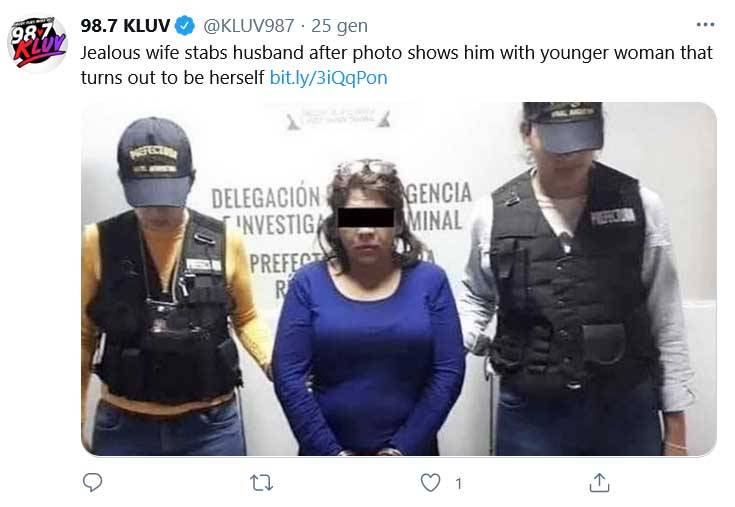The height and width of the screenshot is (507, 735).
Task: Like the tweet with the heart icon
Action: (430, 483)
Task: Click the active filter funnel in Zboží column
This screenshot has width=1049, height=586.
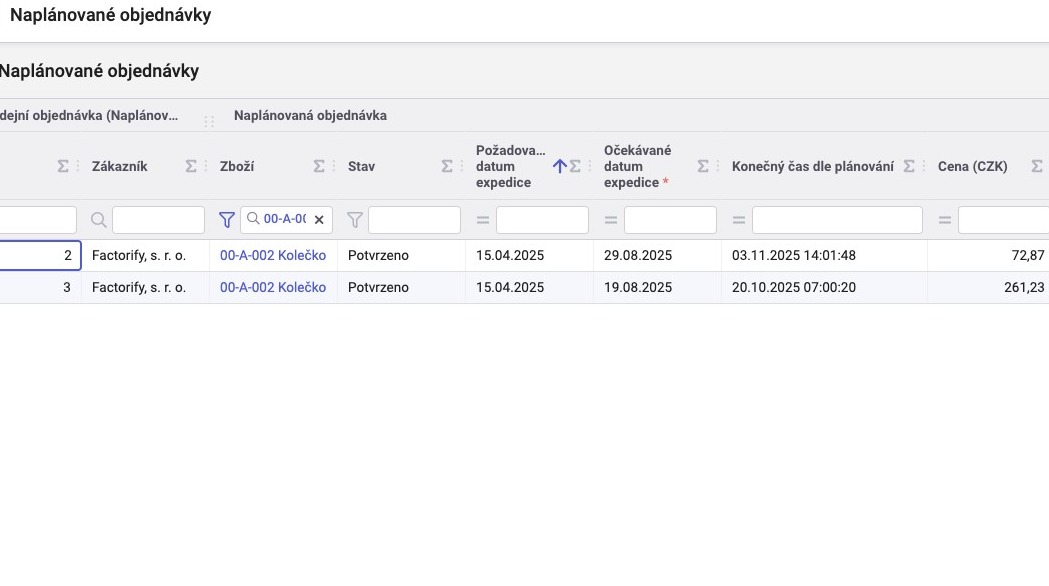Action: pyautogui.click(x=226, y=220)
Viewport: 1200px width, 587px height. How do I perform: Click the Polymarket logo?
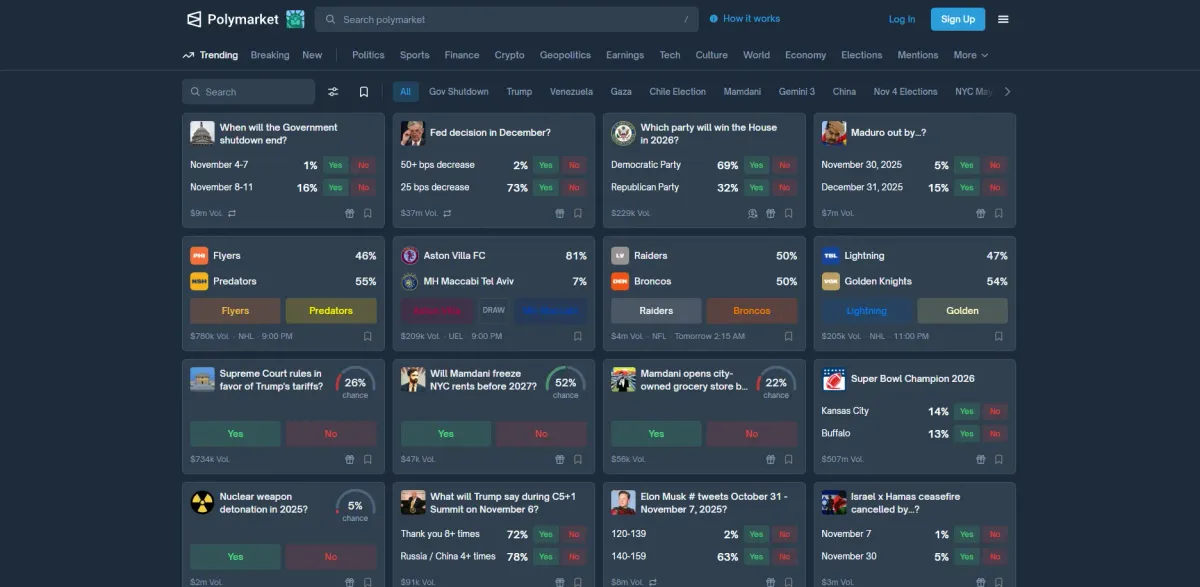233,19
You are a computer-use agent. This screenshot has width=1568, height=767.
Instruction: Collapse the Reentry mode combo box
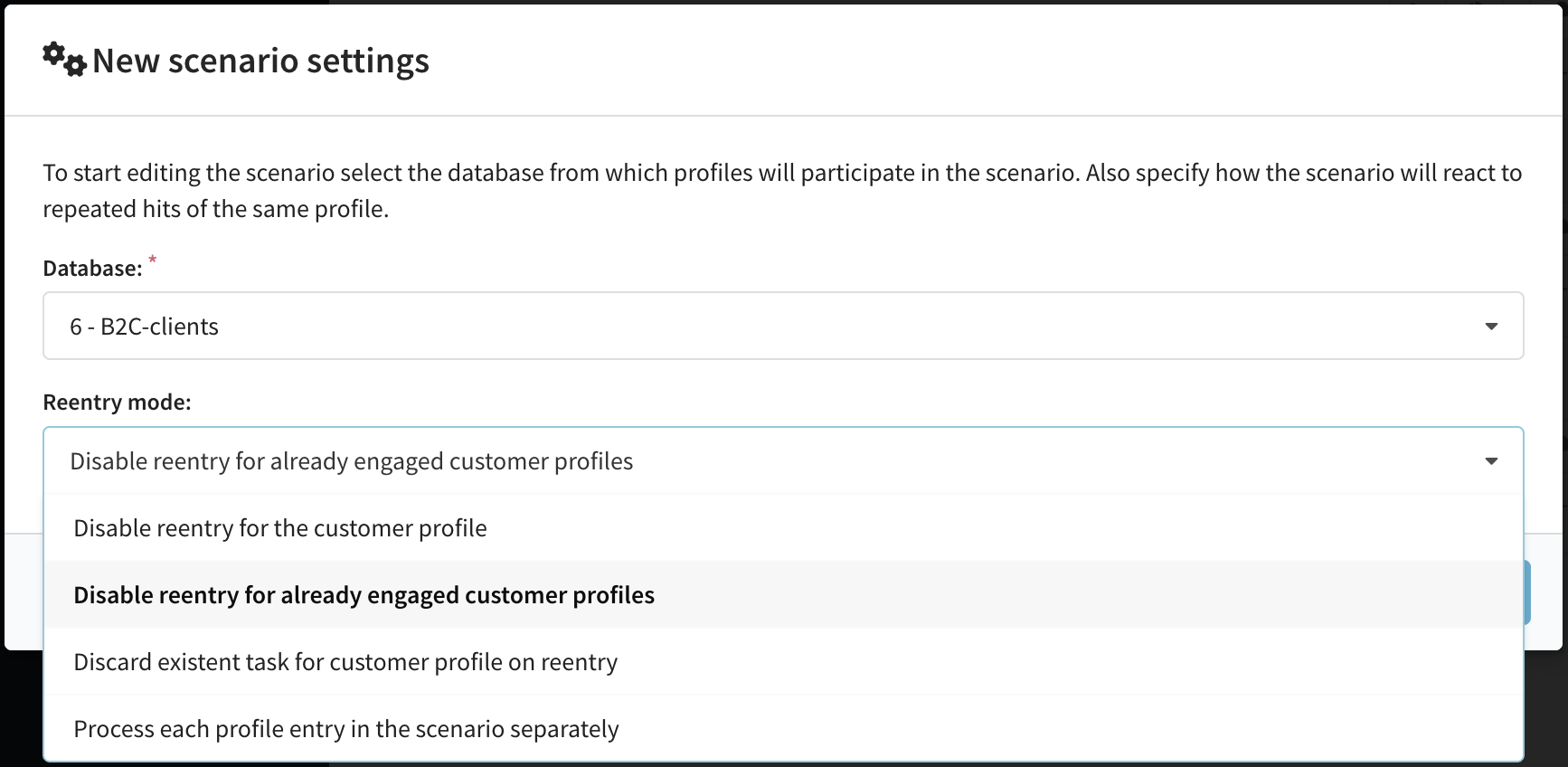783,461
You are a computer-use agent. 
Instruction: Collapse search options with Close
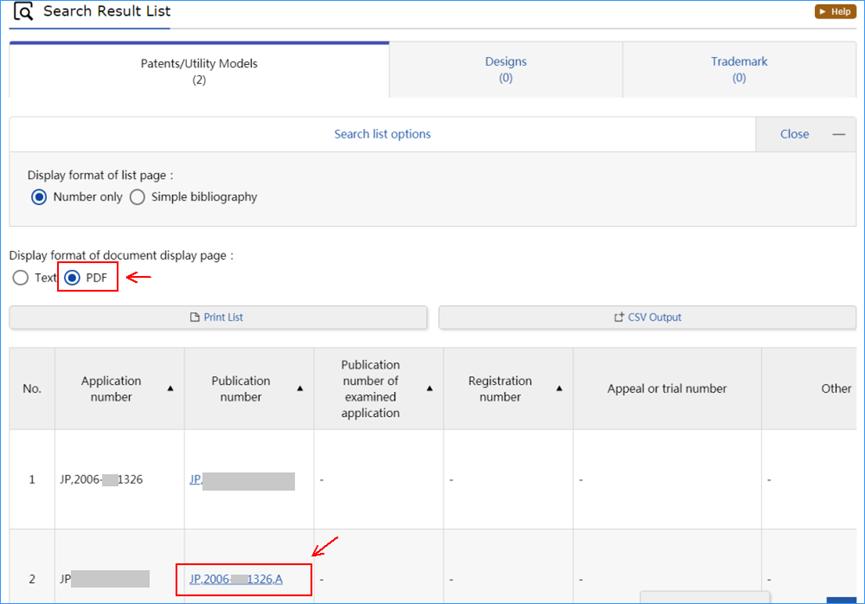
==========
▶ **Task**: Copy here each line of the preceding records with "agent" in it.

▶ **Task solution**:
You are a computer-use agent. This screenshot has width=1568, height=767.
You are a computer-use agent. 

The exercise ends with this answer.